***** SOURCE DOCUMENT *****
Most UNIX/Linux machines have X Windows and ssh already installed on them. For Windows machines, one way to get X Windows and ssh is to use Cygwin (free); see http://x.cygwin.com/docs/ug/cygwin-x-ug.html for more information.


3. Getting an ILAB account and logging on

In the first class, you should have submitted information that will let us create a computer account for you on the ILAB computer cluster. If you haven't done this, contact one of the professors ASAP to get this process started. When an account has been created, a username and password will be E-mailed to the address that was provided to us.

Once you have a username and password, you can try logging onto a machine in the ILAB cluster. The machines are named micro1.ilab.columbia.edu through micro17.ilab.columbia.edu. To be able to use graphical programs like Matlab, you need to use the -X flag with ssh, e.g.,
ssh -X username@micro17.ilab.columbia.edu
Do not be alarmed if you see error messages like
Warning: untrusted X11 forwarding setup failed: xauth key data not generated
Warning: No xauth data; using fake authentication data for X11 forwarding.
***** ROWS *****
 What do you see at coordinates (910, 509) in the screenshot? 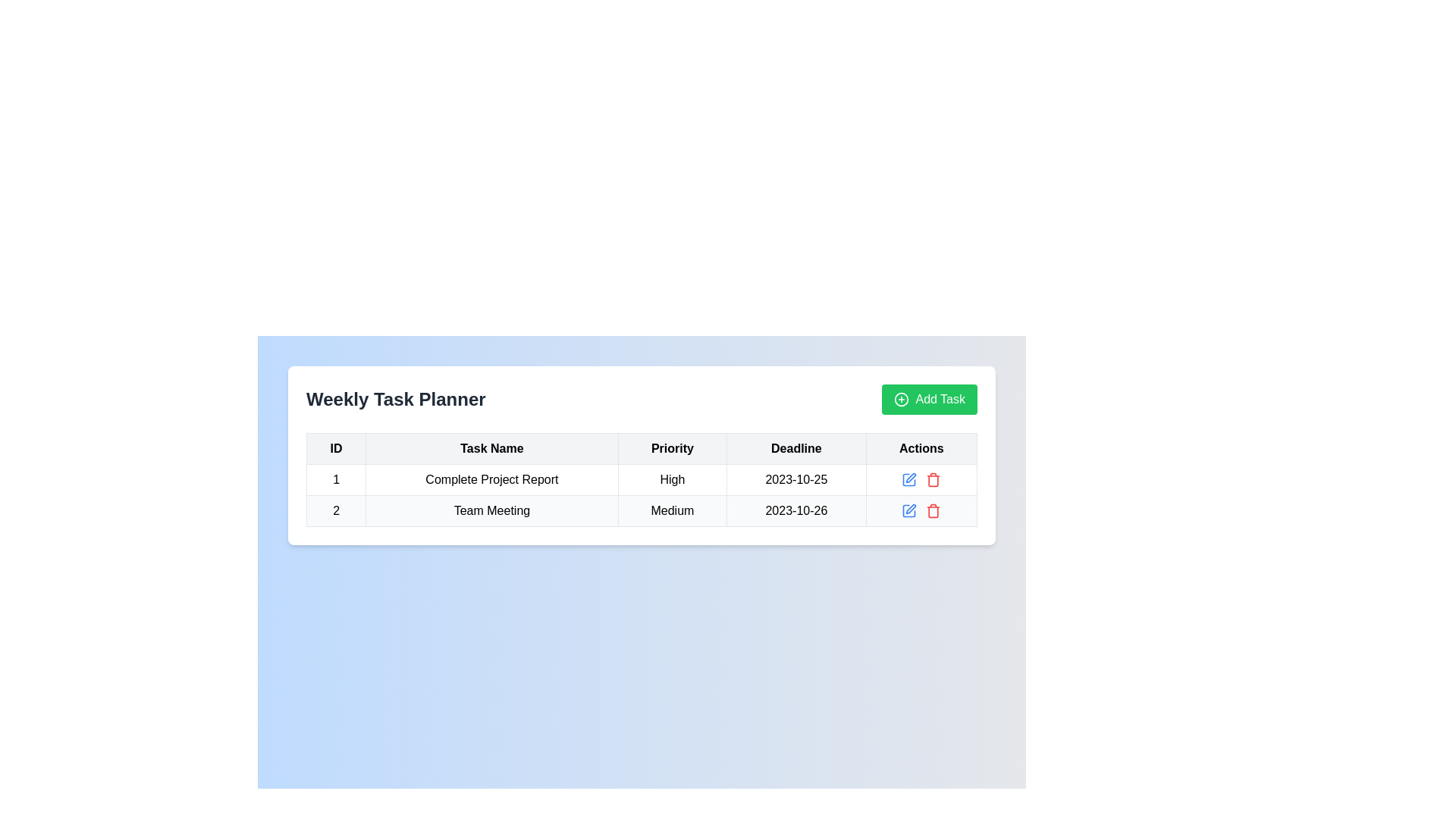
I see `the edit icon for the task 'Team Meeting' located in the 'Actions' column of the second row to initiate editing` at bounding box center [910, 509].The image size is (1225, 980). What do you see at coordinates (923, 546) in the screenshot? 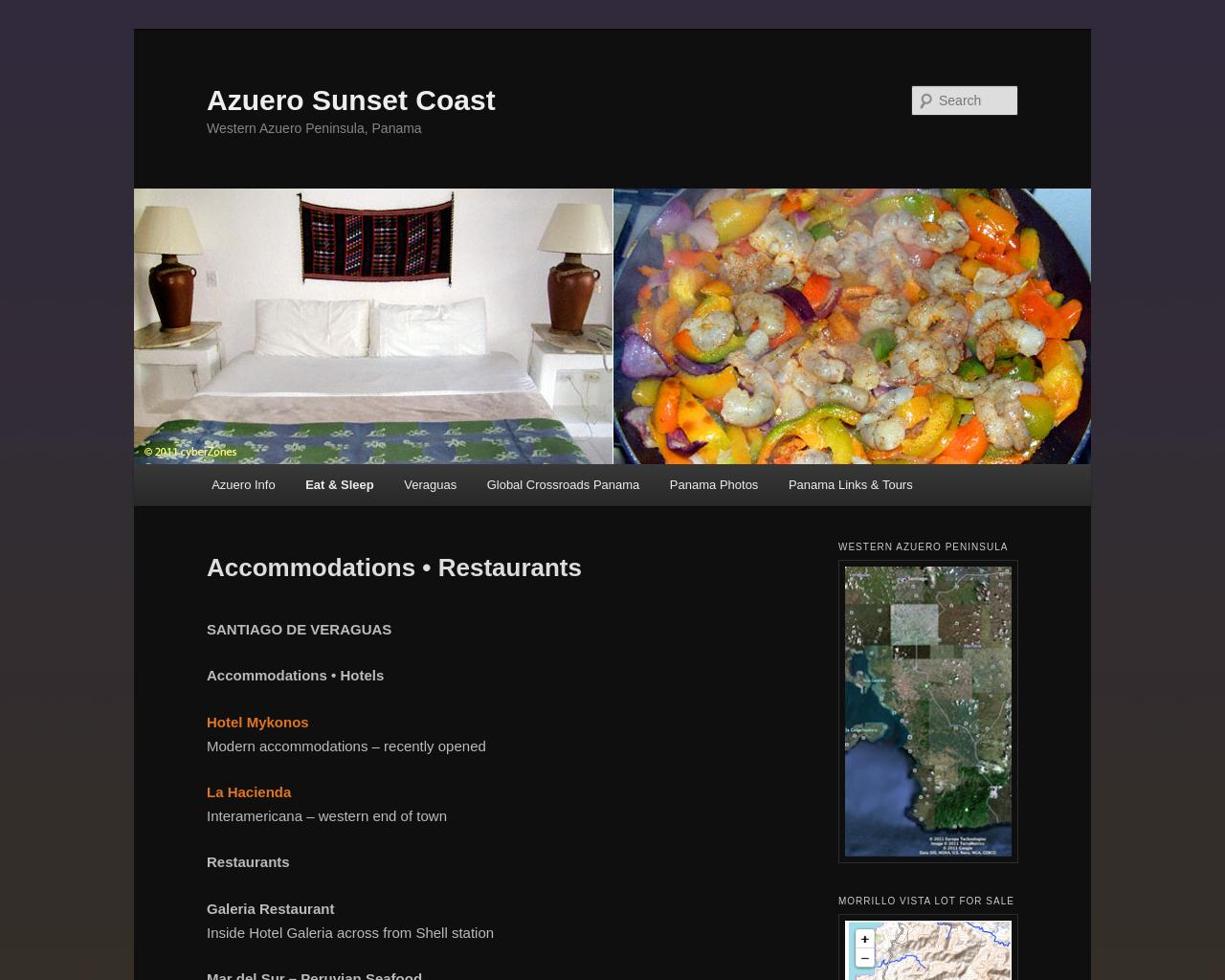
I see `'Western Azuero Peninsula'` at bounding box center [923, 546].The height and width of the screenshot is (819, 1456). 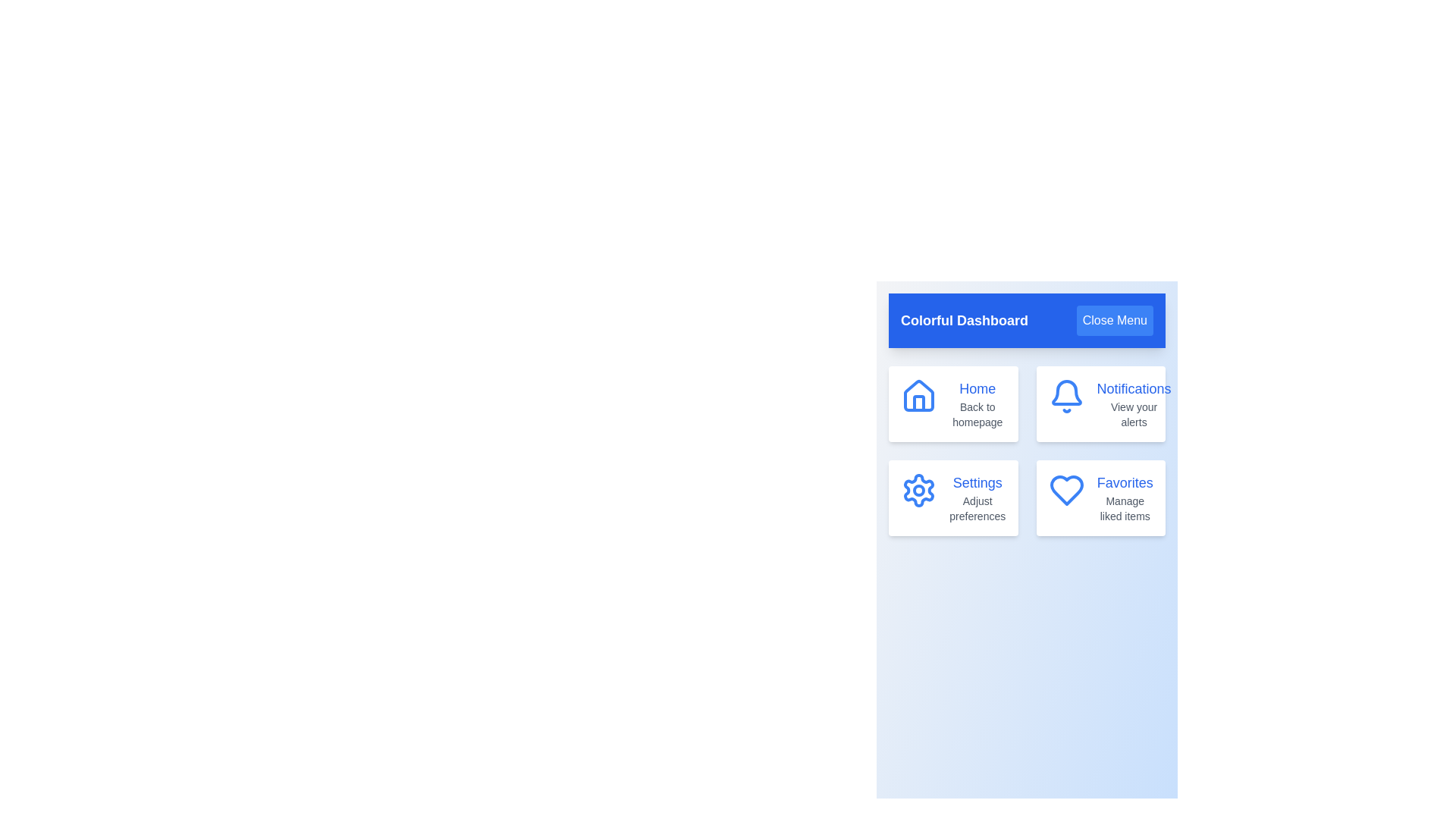 I want to click on the menu item labeled 'Favorites' to view its visual feedback, so click(x=1100, y=497).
*****
WORK INSTRUCTIONS.
1) In the ILAB account instructions, reproduce everything from "Most UNIX/Linux machines" down to "for more information.".
2) According to the ILAB account instructions, which ssh flag is needed to use graphical programs like Matlab?
3) Pick up the ILAB account instructions from the point where they stop.

EXERCISE RESPONSES.
1)
Most UNIX/Linux machines have X Windows and ssh already installed on them. For Windows machines, one way to get X Windows and ssh is to use Cygwin (free); see http://x.cygwin.com/docs/ug/cygwin-x-ug.html for more information.

2) The -X flag.

3)
Not all of the machines may be up at a given time, so if you are having trouble with one machine, try another. To log out, type
exit


4. Learning basic UNIX commands and text editing

For those of you who are not familiar with Linux or other variants of UNIX, you need to learn how to use UNIX for basic tasks such as making directories, moving/copying files, redirection, etc. and for editing text files. You're basically on your own for this, but we did some quick Google searches and here are some pointers:


5. Setting up your ILAB account

In this section, we discuss the things you need to do to set up your account for this course. By default, you will be assigned the shell bash. If you don't know what I'm talking about, you are probably using bash. If you are using a different shell, then you will have to adjust the commands in this section appropriately, but if you are using a different shell, you should know how.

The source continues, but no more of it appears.